I have had a revelation, so far I've not been a phd student. No, seriously. I've been going in every day but not working, not thinking. I've been reading the minimum and avoiding any real work, that's not doing a phd.
The problem is, I've not been sure I want it. I kind of defaulted into a phd. I finished uni, I didn't want to go home, a phd seemed like the logical next step. After all, phds are what you do after an undergrad and I had everything I needed to get a good phd. So I did. But, for the last few months, there's been this voice in my head asking me if this was really what I wanted, if this is really what I think I should do with the rest of my life. I was enabled in this by the fact that the project was a little stalled, and the things I could do weren't so vital either. I told myself there was no need to push.
In my lab meeting on Monday my supervisor turned around to me and told me I need to start taking control of the project, start making it my project. At that point, what I knew all along came into focus. So far, I've been failing. I've been coasting along on the bare minimum work and that is failing.
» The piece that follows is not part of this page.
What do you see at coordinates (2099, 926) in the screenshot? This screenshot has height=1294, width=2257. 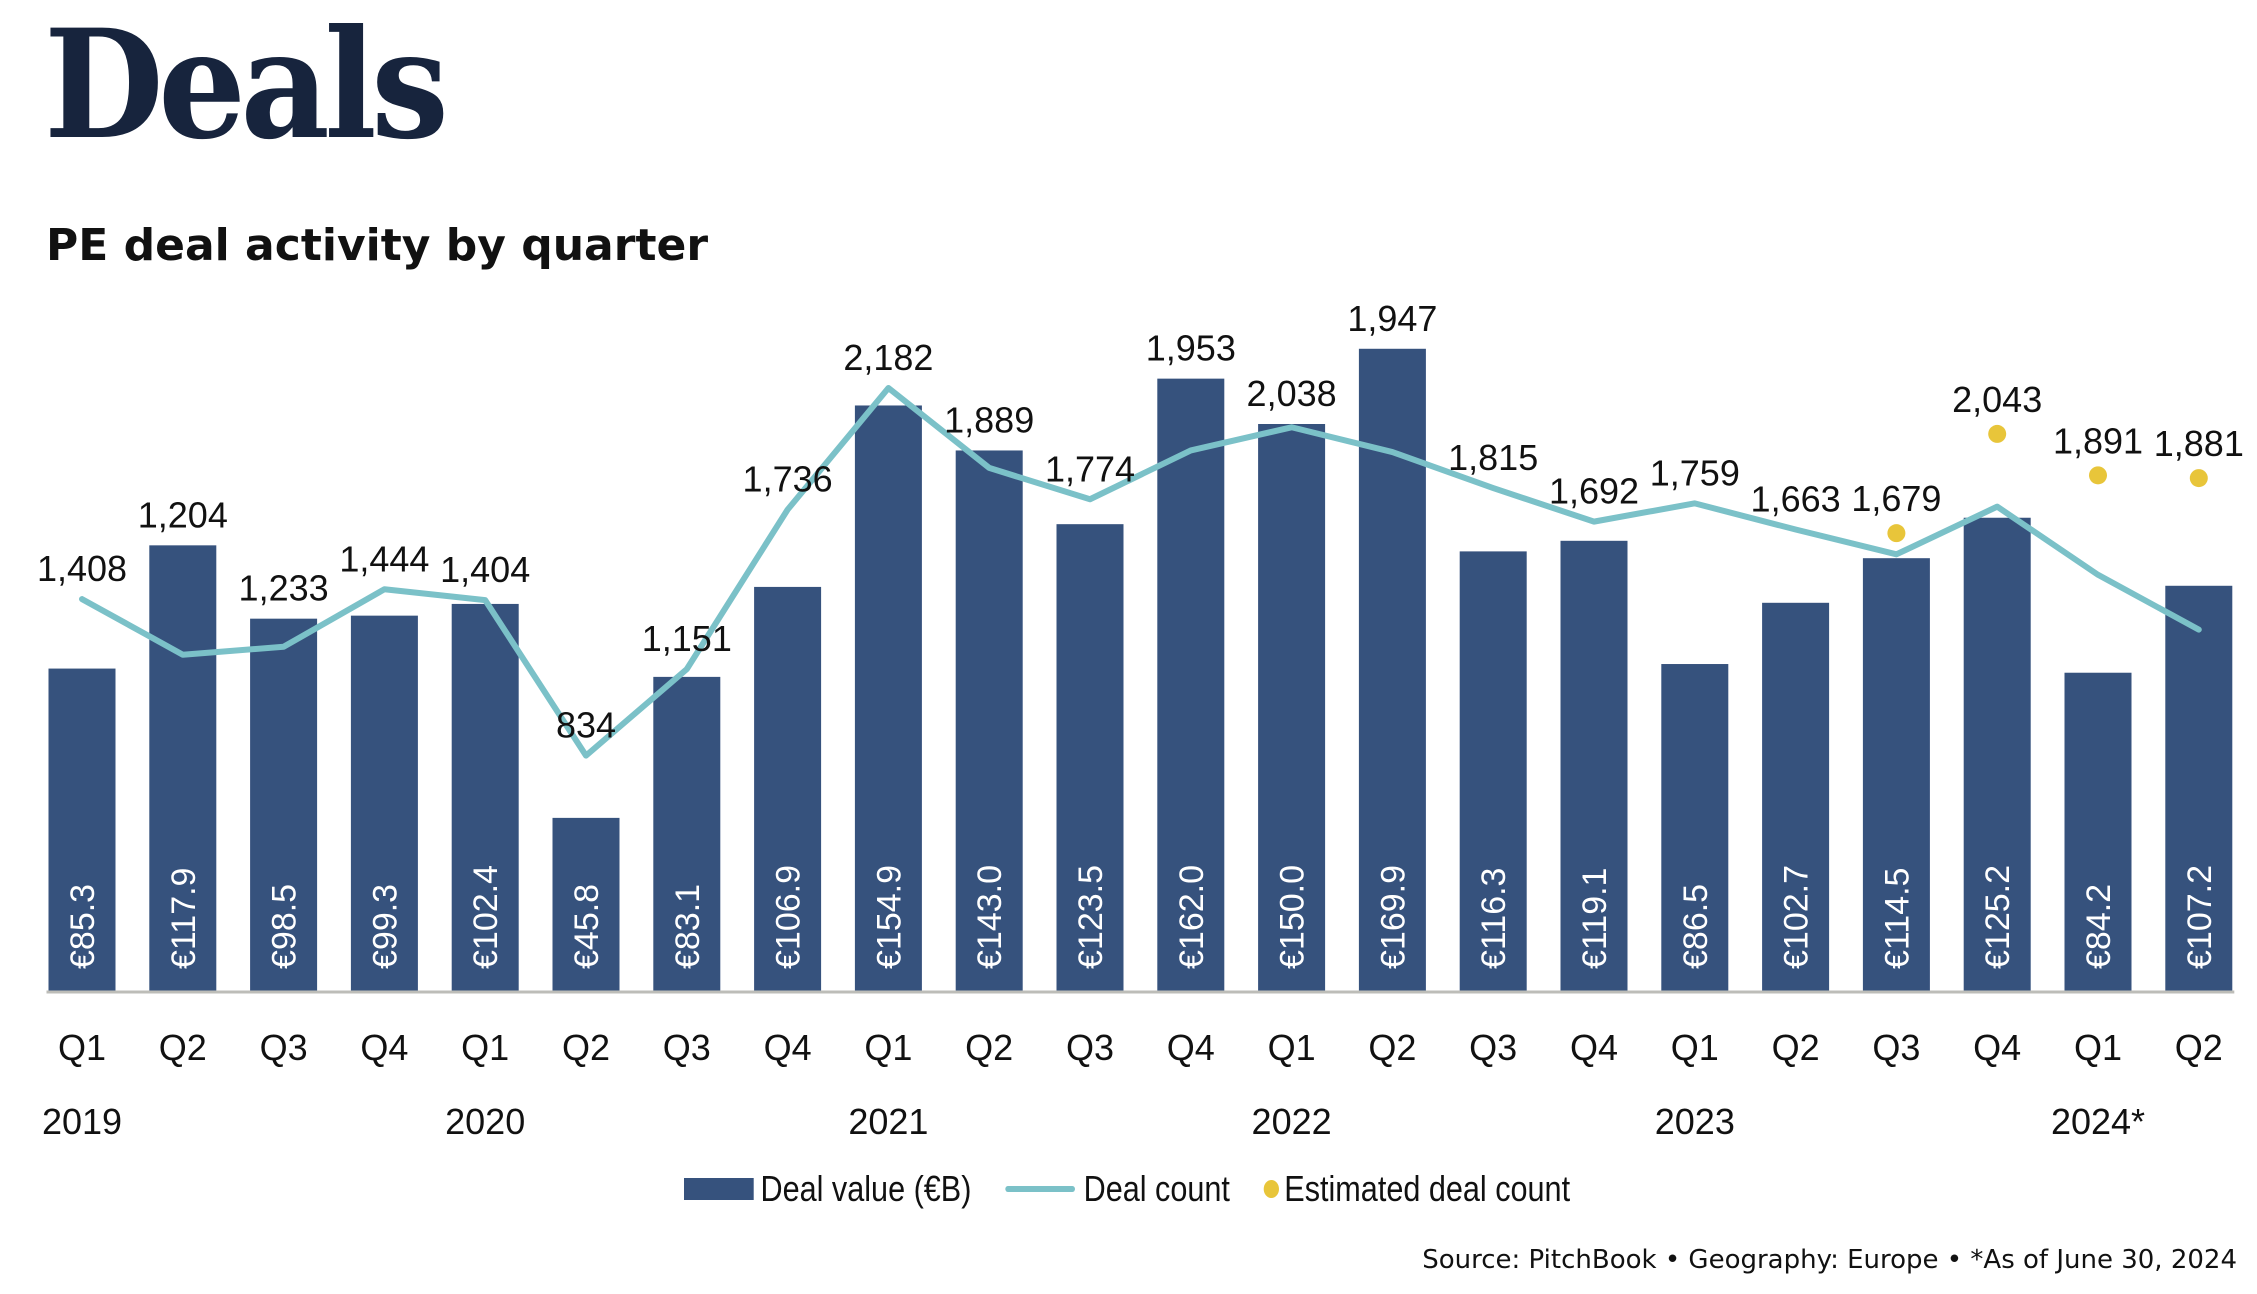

So, there was the choice. Start looking for a job or pull my act together.
I'm going to get my act together.
I've thought long and hard about it and I WANT this PhD. Not just in a vague way to give me some income and time to stall but I WANT a PhD. I want to be a PhD student, and then I want to go into research. I want this to be my life. This isn't some kind of half-assed declaration, it's like a switch was flicked and now I realise what I've got to do. I want the passion for science I had a few years ago, before being in a lab where I was ignored and achieved nothing crushed my hope. I want to think about what I'm going to do that day on the way into work. I want to find things out and enjoy it. I want to think all day and byh busy doing research. I want to design experiments and perform experiments and I want to really make this project into my own project. I want to live it and be it.
I'm aware that this is going to require determination and sacrifices, but I think I'm ready now for that. I think this is the time when I need to step back and realise that I can't get a PhD like this, and getting a PhD is what's important.
I guess I've not been paying attention to Avenue Q for all these years, for some reason I thought the hard part was over. Now I realise it's only just begining. It's going to be a fight from here on it, but it's a fight I'm willing to take part in. It's a fight for something I want, something I need. I won't give up, I won't fail. I will give everything I've got to this project and I WILL suceed.